AIM OF THE EXERCISE: In the material below, the required lines run from the one containing "The width and height of the screenshot is (2085, 1323)." through the one containing "Task: Grab the drag handle dots above panel". Copy those lines exactly, ends included, and nothing else.

SOURCE MATERIAL:
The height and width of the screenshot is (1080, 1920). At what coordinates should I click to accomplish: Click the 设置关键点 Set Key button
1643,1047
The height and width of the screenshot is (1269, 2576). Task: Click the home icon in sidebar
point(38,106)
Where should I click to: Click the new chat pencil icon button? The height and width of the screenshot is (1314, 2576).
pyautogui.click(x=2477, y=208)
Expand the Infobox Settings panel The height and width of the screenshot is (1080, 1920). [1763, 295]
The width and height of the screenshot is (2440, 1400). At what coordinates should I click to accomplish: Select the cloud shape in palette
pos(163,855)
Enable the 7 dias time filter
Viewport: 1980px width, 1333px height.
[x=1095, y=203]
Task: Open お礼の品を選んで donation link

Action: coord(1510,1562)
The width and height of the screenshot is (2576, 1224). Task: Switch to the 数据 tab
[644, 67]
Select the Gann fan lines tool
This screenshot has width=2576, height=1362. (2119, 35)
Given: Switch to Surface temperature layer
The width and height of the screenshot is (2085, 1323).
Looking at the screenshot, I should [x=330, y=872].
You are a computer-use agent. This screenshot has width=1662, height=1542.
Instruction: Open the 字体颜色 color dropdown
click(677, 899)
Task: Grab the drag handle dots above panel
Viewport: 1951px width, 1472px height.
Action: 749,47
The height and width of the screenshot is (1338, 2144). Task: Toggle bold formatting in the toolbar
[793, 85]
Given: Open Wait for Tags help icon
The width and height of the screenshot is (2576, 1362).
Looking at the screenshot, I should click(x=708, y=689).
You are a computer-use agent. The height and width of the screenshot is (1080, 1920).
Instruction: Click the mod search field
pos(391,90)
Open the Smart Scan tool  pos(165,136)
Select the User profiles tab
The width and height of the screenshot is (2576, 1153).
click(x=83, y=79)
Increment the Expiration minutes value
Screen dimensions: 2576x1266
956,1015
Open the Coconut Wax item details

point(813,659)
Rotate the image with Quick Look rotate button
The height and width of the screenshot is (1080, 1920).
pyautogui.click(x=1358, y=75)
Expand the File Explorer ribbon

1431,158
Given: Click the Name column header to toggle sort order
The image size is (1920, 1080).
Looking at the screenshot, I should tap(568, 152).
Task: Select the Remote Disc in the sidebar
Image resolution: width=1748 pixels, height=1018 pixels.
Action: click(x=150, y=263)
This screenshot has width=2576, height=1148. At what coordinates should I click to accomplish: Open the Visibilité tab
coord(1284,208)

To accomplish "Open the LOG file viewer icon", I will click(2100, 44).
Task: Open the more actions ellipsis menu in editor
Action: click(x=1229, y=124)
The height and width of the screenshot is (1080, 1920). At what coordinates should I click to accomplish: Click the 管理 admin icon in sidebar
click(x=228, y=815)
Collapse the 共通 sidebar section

RESPONSE TO THE TASK:
The width and height of the screenshot is (2085, 1323).
Looking at the screenshot, I should [x=330, y=872].
You are a computer-use agent. This screenshot has width=1662, height=1542.
Instruction: Open the 字体颜色 color dropdown
click(677, 899)
Task: Grab the drag handle dots above panel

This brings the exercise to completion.